Menopause is a natural phase in a woman’s life. When our ovaries stop producing estrogen, our adrenal glands are supposed to kick in and provide us with the estrogen we need. Our fat cells also produce estrogen and so does the uterus. Then our liver processes and packages those hormones, and the thyroid hormones play a role. What makes the difference between a woman who has no symptoms at menopause and a woman who suffers with a multitude of the symptoms mentioned above? Women with exhausted adrenals, low levels of thyroid hormones and a congested liver will have terrible menopause symptoms compared to women with a healthy liver, healthy adrenals, and adequate thyroid hormones (See Adrenal Exhaustion and Thyroid for more information). Low levels of thyroid hormones cause extreme hot flashes and night sweats, vaginal dryness and flooding, and irregular periods. Exhausted adrenals promote insomnia, whereby you go to bed and fall asleep just fine, but wake up three hours later and are unable to return to sleep.
Most women have been taught they are estrogen deficient, yet we are over loaded with toxic environmental estrogens that contribute to our hormonal problems.

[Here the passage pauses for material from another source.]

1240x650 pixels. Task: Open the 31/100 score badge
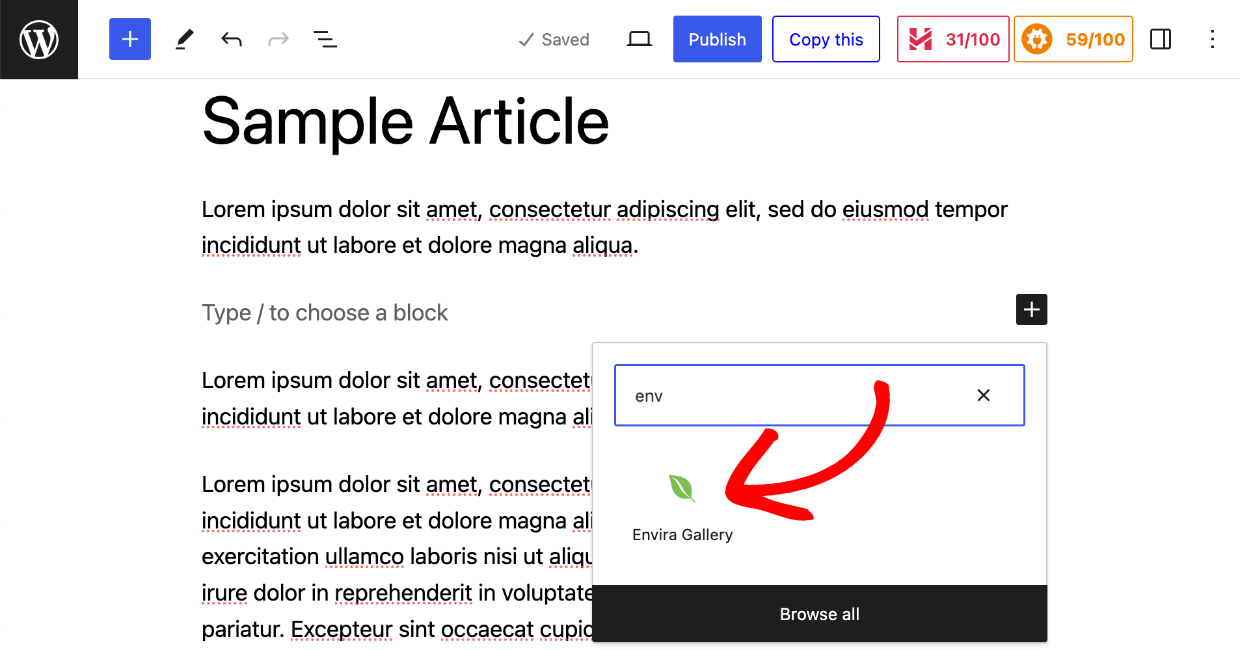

HRT Concerns: Hormone Replacement Therapy (HRT) would have hit its demographic sweet spot with the largest number of baby boomers turning 50 in 2009 and expected sales would have been in the billions. HRT was originally developed to halt the symptoms of menopause, but doctors also prescribed HRT to prevent cardiovascular disease and bone loss, keep teenage girls from growing too tall, relieve depression, reduce urinary incontinence, and stop Alzheimer’s disease and to keep us young forever. It became the panacea for all sorts of women’s conditions and was touted as the “fountain of youth” even though the safety of HRT was still being heavily debated. No randomized, controlled clinical trials were ever conducted to verify that HRT should be used for all these conditions; and its safety in healthy women was never proven.
Then in July 2002, the Women’s Health Initiative study, a clinical trial designed to determine if HRT was beneficial to healthy women, was halted five years and two months into the study due to serious safety concerns. This study, which was supposed to last eight years, involved 16,608 healthy, post-menopausal women (meaning their periods had stopped for 12 months), who were at low risk for heart disease. The women received 0.625 mg of equine (horse) estrogen along with 2.5 mg of synthetic progestins.
The study concluded that the combination of estrogen and progestins posed a significant health risk to women and that any benefits from HRT were not worth the side effects. The study found a 41 percent increase in the risk of stroke, a 29 percent increase in the risk of heart attack, a doubled risk of blood clots and a 22 percent increase in cardiovascular disease..
Later in 2003, scientists reported that women who took the combination of estrogen and progestins were found to have double the risk of developing dementia. But the estrogen-only arm of the WHI study was still allowed to continue until 2004, when they halted it due to increased risk of stroke, dementia and mild brain damage. Hopefully, women will pay attention to these results and avoid HRT.
Less than 10 percent of all menopausal women will need some type of hormones for extreme, uncontrollable hot flashes and night sweats; the rest can use natural herbs, vitamins, minerals and lifestyle changes.